SIGNIFICANCE AND USE
4.1 Intact block samples are suitable for laboratory tests where large-sized samples of intact material are required or where such sampling is more practical than conventional tube sampling (Practices D1587/D1587M and D6519), or both.  
4.2 The intact block method of sampling is advantageous where the soil to be sampled is near the ground surface. It is the best available method for obtaining large intact samples of very stiff and brittle soils, partially cemented soils, and some soils containing coarse gravel.  
4.3 Excavating a column of soil will relieve stresses in the soil and may result in some expansion of the soil and a corresponding decrease in its unit weight (density) or increase in sampling disturbance, or both. Usually the expansion is small in magnitude because of the shallow depth.
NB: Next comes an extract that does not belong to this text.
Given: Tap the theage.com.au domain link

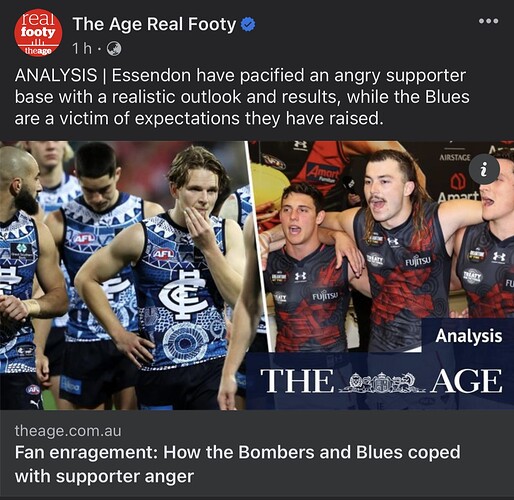Looking at the screenshot, I should pos(68,431).
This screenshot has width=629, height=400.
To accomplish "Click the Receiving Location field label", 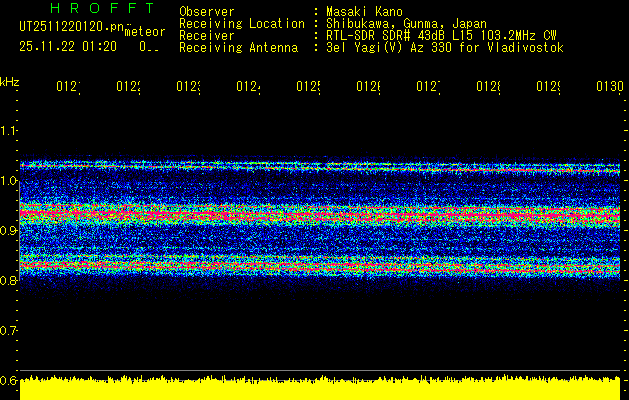I will click(x=241, y=23).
Stress changes alone can cause enough disturbances in some soils to significantly alter their engineering properties.  
4.4 The chain saw has proved advantageous in sampling difficult soils, which are blocky, slickensided, or materials containing alternating layers of hard and soft material.3 The chain saw uses a special carbide-tipped chain.4
Note 1: The quality of the result produced by this standard is dependent on the competence of the personnel performing it, and the suitability of the equipment and facilities used. Agencies that meet the criteria of Practice D3740 are generally considered capable of competent and objective sampling. Users of this standard are cautioned that compliance with Practice D3740 does not in itself assure reliable results. Reliable results depend on many factors; Practice D3740 provides a means of evaluating some of those factors.
SCOPE
1.1 These practices outline the procedures for obtaining intact block (cubical and cylindrical) soil samples.  
1.2 Intact block samples are obtained for laboratory tests to determine the strength, consolidation, permeability, and other geotechnical engineering or physical properties of the intact soil.  
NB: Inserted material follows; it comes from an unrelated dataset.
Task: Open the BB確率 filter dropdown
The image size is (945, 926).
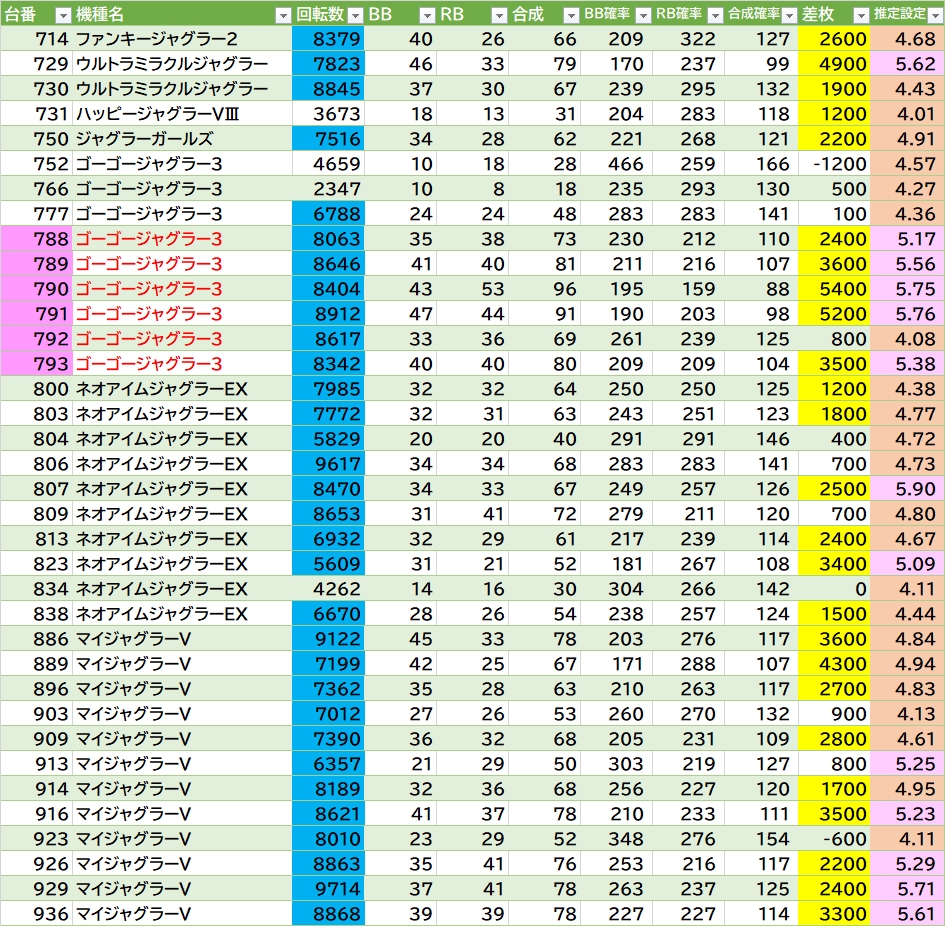Action: coord(642,15)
1.3 Two sampling practices are presented. Practice A covers cubical block sampling, while Practice B covers cylindrical block sampling.  
1.4 These practices usually involve test pit excavation and are limited to relatively shallow depths. Except in the case of large diameter (that is, diameters greater than 0.8 m [2.5 ft]) bored shafts of circular cross-section in unsaturated soils, for depths greater than about 1 to 11/2 meters [3 to 5 ft] or depths below the water table, the cost and difficulties of excavating, cribbing, and dewatering generally make block sampling impractical and uneconomical. For these conditions, use of a thin-walled push tube soil sampler (Practice D1587/D1587M), a piston-type soil sampler (Practice D6519), or Hollow-Stem Auger (Practice D6151/D6151M), Dennison, or Pitcher-type soil core samplers, or freezing the soil and coring may be required.  
1.5 These practices do not address environmental sampling; consult Guides D6169/D6169M and D6232 for information on sampling for environmental investigations.  
1.6 Successful sampling of granular materials requires sufficient cohesion, cementation, or apparent cohesion (due to moisture tension (suction)) of the soil for it to be isolated in a column shape without undergoing excessive deformations. Additionally, care must be exercised in the excavation, preservation and transportation of intact samples (see Practice D4220/D4220M, Group D).  
1.7 The values stated in either SI units or inch-pound units [given in brackets] are to be regarded separately as standard. The values stated in each system may not be exact equivalents; therefore, each system shall be used independently of the other. Combining values from the two systems may result in nonconformance with the standard. Reporting of test results in units other than SI shall not be regarded as nonconformance with this standard.  
1.8 All observed and calculated values shall conform to the guidelines for s...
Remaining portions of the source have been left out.